_About this exercise_
From the records below, copy every line that contains the word "card".
###
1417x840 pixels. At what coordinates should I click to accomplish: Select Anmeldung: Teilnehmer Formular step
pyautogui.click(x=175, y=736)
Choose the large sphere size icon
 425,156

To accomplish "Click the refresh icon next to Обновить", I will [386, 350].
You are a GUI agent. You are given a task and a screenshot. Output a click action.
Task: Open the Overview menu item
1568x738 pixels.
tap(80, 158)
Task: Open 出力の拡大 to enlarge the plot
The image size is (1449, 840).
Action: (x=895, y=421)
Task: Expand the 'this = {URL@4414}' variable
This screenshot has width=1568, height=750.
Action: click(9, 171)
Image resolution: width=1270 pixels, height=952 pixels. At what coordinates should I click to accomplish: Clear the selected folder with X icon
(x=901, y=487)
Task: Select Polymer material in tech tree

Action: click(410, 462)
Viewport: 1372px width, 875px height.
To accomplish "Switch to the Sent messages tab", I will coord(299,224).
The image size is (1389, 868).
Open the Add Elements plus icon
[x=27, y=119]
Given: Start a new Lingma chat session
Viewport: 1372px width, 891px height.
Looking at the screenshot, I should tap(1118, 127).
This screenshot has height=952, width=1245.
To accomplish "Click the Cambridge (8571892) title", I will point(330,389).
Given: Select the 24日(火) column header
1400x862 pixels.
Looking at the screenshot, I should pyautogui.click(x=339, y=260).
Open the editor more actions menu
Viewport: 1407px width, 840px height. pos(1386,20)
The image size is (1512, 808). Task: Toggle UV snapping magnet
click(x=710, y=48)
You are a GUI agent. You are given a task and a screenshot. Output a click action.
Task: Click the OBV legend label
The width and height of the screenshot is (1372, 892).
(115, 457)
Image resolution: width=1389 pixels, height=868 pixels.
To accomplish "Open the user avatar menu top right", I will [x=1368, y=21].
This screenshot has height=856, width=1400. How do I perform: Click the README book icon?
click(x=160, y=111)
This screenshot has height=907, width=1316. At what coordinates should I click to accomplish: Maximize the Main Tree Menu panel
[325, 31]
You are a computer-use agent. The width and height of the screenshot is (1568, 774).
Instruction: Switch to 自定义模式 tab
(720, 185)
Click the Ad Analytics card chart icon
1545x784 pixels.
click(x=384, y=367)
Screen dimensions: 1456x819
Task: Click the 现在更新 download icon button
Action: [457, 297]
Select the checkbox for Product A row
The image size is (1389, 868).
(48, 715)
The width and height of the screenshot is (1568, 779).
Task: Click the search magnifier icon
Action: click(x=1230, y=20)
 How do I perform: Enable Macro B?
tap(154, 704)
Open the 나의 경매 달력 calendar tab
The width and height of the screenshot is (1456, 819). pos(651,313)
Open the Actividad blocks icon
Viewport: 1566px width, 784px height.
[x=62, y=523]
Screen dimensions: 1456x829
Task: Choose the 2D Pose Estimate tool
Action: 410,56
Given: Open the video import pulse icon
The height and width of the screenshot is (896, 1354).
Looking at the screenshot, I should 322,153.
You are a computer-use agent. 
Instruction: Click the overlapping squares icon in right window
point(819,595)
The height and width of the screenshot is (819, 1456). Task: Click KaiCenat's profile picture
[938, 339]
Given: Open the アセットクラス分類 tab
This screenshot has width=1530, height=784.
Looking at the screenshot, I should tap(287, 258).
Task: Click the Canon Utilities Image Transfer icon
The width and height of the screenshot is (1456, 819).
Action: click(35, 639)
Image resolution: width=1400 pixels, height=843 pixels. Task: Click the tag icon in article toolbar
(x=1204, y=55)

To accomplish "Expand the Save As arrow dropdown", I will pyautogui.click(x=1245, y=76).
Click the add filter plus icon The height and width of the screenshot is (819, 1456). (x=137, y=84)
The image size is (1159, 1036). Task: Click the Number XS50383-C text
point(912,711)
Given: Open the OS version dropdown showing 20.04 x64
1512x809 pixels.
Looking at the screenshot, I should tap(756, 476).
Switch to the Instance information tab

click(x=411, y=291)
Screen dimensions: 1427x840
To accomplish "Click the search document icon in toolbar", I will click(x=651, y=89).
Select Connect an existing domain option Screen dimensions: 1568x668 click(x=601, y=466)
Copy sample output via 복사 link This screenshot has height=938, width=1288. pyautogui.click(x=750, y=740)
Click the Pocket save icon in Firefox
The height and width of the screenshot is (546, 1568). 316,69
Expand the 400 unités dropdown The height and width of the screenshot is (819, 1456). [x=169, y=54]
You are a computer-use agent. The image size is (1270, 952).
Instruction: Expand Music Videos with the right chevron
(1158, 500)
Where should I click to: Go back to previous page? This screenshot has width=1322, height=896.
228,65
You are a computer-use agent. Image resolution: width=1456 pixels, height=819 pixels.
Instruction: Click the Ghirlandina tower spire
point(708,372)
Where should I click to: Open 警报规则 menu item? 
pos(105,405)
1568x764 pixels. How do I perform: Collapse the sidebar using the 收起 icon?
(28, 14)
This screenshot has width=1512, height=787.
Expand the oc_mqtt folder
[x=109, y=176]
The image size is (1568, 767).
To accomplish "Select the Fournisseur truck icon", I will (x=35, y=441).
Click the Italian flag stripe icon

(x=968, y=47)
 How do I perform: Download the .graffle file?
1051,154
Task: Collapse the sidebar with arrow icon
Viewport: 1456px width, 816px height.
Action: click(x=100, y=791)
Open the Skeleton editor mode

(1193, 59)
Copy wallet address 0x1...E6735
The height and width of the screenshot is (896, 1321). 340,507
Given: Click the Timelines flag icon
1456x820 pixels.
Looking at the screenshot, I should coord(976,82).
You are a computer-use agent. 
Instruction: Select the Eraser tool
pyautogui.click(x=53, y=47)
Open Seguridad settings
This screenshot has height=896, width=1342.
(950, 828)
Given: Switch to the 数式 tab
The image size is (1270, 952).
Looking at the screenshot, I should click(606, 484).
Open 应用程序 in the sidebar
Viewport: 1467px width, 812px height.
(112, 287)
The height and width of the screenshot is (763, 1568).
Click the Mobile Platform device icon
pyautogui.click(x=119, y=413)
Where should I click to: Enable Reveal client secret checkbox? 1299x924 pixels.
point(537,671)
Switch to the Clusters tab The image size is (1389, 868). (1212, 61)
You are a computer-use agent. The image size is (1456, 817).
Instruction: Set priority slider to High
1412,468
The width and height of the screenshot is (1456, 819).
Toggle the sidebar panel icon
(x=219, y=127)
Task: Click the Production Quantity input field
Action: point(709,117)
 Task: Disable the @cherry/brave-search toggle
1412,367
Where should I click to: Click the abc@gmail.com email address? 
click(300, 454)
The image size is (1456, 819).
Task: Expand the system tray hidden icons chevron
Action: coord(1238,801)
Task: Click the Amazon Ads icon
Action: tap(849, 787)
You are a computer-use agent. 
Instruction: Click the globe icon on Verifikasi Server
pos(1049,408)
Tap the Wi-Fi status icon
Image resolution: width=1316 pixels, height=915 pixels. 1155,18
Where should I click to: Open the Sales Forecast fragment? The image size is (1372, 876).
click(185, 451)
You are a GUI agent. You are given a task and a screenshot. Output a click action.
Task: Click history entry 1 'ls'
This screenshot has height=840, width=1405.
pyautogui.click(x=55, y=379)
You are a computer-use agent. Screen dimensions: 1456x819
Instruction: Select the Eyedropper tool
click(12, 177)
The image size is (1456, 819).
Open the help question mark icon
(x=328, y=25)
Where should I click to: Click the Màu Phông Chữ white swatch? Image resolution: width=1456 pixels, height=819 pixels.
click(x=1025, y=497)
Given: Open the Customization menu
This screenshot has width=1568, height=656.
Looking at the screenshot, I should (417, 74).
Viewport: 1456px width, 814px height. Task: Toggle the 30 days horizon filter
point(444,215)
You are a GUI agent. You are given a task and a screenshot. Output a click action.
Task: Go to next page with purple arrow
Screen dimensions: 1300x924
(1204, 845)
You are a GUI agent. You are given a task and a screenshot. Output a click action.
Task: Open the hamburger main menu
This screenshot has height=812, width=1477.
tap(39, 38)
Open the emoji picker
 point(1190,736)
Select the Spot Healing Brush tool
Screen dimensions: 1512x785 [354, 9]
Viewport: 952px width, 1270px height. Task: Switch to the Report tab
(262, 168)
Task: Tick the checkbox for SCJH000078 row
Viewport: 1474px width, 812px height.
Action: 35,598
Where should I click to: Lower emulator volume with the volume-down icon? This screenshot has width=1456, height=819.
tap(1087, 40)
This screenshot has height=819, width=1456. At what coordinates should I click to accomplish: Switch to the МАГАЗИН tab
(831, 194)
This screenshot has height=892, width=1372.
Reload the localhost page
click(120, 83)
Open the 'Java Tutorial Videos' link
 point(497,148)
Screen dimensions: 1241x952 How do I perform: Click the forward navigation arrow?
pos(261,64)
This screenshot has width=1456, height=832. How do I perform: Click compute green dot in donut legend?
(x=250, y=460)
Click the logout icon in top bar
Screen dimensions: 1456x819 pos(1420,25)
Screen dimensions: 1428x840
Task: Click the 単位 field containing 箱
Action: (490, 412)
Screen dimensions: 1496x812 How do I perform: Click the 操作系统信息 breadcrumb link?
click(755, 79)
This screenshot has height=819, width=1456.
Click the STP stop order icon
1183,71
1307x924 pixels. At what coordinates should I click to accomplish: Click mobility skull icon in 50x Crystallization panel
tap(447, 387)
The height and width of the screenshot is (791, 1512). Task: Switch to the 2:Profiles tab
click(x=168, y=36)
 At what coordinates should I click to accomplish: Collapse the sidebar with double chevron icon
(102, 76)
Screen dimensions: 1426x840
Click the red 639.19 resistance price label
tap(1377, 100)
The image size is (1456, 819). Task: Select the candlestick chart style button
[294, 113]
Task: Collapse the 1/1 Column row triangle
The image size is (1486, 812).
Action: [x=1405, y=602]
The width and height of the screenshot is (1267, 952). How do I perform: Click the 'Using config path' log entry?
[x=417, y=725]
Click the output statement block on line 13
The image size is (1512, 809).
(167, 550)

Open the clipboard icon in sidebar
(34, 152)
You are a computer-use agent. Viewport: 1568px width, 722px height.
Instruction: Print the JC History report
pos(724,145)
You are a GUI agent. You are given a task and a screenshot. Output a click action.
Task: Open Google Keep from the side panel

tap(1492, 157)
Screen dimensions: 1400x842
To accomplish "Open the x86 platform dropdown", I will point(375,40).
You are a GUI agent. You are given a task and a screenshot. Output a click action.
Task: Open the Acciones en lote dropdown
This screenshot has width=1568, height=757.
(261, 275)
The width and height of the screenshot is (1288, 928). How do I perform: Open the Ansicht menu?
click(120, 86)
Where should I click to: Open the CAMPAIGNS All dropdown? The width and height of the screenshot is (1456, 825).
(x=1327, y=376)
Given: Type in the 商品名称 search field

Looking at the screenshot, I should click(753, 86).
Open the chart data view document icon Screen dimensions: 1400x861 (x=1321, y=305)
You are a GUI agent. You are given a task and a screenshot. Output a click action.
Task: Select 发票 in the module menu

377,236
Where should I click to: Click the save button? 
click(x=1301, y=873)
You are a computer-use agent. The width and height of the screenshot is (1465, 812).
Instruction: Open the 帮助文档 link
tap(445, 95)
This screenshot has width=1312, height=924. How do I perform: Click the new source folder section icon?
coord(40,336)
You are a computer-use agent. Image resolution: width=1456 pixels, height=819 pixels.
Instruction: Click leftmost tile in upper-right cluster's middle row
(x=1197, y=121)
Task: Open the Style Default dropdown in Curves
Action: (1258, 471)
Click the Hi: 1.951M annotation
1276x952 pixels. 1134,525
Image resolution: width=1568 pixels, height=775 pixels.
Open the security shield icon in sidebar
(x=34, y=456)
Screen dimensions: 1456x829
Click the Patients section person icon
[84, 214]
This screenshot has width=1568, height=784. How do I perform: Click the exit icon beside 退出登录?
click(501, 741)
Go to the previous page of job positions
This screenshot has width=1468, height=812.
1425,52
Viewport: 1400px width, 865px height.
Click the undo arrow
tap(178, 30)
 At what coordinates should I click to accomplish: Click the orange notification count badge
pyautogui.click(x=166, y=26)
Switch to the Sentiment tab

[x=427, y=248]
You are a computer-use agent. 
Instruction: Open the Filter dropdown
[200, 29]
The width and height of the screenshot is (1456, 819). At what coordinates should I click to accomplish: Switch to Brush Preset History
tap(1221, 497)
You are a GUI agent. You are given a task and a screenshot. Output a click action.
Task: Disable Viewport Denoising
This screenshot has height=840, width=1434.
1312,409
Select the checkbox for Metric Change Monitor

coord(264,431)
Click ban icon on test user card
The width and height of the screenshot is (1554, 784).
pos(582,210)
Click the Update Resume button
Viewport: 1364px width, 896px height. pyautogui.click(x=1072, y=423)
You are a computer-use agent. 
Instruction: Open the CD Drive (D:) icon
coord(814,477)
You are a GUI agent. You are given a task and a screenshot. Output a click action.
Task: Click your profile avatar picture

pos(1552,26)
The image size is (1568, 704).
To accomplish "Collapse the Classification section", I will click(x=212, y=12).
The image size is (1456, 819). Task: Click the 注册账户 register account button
###
_Output of the task_
Click the Ad Analytics card chart icon
Click ban icon on test user card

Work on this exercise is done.